> **AIM OF THE TASK**: Which of the lines below contain the word "dining"? Pick out each one and copy it.

> **STORED ROWS**:
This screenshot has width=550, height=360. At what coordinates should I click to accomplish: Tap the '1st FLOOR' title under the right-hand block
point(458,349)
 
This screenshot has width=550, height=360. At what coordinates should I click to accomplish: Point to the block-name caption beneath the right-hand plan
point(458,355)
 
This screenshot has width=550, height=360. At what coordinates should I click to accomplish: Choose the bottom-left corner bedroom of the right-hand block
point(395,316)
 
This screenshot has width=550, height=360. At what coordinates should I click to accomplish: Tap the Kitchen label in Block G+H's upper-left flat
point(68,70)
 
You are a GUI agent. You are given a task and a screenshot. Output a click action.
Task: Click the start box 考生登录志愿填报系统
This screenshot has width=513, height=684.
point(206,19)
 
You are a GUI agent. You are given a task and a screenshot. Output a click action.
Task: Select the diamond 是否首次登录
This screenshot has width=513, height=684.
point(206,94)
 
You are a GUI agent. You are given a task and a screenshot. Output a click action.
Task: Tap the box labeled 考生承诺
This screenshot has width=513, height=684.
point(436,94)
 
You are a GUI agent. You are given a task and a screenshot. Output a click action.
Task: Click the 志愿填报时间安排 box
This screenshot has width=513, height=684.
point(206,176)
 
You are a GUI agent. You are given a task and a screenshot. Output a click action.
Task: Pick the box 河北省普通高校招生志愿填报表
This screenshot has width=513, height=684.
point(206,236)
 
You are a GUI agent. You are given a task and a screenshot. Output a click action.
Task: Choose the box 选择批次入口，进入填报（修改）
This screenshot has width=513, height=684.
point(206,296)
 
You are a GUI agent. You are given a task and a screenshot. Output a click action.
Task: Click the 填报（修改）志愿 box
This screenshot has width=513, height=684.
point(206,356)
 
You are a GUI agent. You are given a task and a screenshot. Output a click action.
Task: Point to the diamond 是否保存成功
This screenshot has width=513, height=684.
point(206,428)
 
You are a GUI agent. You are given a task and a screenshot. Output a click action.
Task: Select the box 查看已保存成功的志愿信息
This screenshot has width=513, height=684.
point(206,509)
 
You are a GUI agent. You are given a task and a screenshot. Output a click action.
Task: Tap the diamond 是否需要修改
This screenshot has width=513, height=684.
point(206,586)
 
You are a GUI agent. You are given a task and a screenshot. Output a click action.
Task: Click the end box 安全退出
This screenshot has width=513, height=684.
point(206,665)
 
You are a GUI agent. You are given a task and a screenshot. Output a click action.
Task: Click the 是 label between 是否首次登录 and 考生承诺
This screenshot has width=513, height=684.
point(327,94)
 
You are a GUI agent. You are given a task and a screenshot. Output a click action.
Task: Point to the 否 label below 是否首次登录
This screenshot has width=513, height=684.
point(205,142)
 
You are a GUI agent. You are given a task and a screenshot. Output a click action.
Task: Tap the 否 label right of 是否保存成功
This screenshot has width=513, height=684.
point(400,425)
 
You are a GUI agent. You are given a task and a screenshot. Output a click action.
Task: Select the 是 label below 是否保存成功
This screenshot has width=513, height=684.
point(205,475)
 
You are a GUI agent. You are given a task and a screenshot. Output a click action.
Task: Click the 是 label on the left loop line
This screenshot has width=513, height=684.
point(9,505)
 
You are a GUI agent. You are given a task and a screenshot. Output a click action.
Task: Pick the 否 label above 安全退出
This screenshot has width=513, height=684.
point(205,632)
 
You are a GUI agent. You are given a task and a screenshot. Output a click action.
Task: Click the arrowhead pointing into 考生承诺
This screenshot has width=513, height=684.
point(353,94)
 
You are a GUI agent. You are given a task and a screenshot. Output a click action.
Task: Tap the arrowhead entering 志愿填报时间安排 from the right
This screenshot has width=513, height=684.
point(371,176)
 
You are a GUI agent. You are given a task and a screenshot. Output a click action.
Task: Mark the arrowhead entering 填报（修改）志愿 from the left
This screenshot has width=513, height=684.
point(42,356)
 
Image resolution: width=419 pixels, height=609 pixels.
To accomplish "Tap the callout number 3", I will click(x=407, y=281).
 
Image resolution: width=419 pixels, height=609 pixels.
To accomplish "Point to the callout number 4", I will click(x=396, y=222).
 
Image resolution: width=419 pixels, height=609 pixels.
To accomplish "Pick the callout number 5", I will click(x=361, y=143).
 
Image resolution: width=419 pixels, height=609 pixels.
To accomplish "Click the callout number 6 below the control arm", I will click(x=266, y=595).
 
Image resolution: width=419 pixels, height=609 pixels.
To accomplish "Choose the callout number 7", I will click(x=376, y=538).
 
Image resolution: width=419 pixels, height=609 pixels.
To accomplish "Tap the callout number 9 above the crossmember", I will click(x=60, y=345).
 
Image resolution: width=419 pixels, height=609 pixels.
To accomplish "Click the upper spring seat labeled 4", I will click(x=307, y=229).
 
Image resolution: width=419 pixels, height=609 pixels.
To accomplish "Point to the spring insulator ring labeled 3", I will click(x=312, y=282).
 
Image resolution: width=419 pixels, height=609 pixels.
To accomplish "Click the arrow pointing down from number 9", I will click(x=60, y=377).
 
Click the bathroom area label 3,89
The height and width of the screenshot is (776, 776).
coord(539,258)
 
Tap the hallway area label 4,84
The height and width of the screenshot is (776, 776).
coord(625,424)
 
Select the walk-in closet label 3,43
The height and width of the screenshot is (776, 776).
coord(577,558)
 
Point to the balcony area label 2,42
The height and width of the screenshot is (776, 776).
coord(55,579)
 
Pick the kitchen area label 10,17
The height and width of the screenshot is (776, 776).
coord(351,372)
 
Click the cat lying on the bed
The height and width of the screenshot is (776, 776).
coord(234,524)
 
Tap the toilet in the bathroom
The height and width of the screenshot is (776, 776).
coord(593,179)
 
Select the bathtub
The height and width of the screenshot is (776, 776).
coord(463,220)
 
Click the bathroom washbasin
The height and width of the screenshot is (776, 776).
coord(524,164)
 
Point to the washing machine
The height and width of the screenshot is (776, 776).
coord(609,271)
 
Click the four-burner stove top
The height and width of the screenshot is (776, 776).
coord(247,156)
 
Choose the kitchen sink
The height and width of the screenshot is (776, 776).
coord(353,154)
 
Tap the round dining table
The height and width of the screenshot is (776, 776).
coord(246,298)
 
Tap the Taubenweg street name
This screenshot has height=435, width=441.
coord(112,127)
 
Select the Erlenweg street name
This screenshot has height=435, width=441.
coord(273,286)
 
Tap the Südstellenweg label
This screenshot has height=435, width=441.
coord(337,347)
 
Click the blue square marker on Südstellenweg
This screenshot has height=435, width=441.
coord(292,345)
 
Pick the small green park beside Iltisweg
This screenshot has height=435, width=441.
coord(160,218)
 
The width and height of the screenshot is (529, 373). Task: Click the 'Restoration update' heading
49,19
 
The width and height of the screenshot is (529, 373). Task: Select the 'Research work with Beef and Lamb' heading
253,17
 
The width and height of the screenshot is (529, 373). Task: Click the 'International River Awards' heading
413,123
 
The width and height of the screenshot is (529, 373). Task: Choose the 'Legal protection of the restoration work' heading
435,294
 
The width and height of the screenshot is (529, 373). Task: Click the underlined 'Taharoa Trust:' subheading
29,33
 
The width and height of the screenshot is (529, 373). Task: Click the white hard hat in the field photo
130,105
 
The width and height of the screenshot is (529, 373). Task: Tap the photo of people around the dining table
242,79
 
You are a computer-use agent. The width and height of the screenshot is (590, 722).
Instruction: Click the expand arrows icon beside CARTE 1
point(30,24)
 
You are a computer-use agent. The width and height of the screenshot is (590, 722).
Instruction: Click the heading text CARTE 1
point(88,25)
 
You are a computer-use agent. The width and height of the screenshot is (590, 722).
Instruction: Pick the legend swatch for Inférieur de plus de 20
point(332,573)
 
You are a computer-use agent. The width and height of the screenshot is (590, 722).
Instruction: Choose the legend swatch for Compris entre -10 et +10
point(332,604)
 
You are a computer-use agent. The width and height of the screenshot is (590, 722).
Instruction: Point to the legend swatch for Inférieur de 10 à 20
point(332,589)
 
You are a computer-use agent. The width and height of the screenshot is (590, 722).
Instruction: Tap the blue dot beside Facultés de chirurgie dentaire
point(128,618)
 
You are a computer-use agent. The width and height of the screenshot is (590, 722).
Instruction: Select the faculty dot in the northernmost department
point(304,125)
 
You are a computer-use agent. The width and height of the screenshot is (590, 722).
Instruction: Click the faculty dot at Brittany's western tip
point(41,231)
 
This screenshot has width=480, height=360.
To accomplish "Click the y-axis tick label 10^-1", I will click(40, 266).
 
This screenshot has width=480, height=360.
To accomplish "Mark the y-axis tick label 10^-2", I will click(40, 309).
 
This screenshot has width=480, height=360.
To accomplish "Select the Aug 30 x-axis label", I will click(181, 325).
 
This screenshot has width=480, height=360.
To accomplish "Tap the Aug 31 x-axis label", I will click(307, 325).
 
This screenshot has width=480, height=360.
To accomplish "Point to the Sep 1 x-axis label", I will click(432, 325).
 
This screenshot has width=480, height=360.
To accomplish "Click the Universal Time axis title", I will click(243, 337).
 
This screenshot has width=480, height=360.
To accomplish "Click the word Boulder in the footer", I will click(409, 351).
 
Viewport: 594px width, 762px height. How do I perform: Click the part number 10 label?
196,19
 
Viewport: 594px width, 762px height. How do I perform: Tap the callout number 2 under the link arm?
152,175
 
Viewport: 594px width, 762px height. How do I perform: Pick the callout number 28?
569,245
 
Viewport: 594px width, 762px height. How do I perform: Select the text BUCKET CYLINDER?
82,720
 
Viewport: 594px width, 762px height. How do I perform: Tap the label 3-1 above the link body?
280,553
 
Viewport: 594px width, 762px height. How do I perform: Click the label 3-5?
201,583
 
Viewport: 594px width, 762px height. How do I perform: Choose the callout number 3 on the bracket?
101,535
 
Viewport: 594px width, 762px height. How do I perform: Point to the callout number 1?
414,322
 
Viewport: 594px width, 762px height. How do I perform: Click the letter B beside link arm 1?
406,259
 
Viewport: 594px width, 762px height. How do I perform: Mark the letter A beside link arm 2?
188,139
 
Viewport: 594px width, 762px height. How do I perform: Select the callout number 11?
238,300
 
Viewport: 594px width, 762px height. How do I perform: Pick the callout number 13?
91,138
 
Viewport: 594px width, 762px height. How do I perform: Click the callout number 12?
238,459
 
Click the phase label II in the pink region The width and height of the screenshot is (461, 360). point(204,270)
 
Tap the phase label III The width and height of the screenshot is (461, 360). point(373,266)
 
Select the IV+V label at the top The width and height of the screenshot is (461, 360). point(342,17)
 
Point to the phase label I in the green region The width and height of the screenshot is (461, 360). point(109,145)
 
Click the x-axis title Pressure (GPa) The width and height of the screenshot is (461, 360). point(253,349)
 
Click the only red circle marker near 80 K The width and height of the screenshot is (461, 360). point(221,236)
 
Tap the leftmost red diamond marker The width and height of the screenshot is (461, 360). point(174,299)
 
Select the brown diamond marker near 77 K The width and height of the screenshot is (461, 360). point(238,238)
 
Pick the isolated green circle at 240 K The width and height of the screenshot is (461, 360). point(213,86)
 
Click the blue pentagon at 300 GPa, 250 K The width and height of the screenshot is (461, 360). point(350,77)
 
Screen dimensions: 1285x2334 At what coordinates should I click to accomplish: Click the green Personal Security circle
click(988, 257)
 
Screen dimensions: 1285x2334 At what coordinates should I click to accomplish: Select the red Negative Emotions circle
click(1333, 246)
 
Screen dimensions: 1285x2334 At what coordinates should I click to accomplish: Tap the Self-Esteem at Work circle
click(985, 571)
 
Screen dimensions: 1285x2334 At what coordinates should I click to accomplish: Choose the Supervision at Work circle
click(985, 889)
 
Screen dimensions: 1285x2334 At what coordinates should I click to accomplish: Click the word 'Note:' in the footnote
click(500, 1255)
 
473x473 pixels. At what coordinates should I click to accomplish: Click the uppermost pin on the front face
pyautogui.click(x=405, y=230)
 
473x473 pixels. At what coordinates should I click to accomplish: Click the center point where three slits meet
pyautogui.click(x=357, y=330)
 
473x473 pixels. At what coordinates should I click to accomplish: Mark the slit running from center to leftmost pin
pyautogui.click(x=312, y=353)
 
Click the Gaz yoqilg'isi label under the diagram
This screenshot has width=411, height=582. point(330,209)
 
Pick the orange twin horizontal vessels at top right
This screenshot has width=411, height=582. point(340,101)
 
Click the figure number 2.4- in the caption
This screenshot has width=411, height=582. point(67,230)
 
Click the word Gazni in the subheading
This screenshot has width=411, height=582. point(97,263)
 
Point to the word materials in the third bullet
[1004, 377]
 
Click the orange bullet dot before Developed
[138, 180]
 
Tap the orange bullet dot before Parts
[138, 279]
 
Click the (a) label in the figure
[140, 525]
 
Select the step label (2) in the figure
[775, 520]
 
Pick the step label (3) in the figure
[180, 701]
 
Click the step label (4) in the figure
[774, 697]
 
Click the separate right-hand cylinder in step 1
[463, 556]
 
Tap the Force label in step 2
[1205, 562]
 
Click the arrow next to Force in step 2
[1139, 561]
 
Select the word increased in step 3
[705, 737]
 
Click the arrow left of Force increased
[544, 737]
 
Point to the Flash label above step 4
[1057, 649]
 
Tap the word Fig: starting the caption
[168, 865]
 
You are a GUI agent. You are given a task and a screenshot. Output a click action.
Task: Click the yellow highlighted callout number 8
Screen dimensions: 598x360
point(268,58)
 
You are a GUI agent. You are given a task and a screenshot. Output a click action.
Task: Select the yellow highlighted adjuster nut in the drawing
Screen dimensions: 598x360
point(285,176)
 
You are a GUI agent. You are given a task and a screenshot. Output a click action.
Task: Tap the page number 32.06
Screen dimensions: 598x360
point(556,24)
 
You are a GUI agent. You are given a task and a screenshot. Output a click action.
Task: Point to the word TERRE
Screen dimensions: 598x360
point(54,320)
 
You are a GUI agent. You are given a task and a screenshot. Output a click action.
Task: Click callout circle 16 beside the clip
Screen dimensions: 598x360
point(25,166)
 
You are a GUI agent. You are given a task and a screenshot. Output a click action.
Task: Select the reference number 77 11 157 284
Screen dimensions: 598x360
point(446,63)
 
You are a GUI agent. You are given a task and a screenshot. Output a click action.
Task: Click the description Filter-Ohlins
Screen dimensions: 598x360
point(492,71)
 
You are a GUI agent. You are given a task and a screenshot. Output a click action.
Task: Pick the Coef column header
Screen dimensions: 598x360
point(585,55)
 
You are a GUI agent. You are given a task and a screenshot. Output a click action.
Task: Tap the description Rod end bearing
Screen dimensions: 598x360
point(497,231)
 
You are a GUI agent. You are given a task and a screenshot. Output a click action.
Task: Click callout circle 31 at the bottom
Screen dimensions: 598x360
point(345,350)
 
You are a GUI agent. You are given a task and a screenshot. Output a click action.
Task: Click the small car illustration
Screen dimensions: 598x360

> **SOLUTION TO THIS EXERCISE**:
Tap the round dining table
The width and height of the screenshot is (529, 373). Task: Tap the photo of people around the dining table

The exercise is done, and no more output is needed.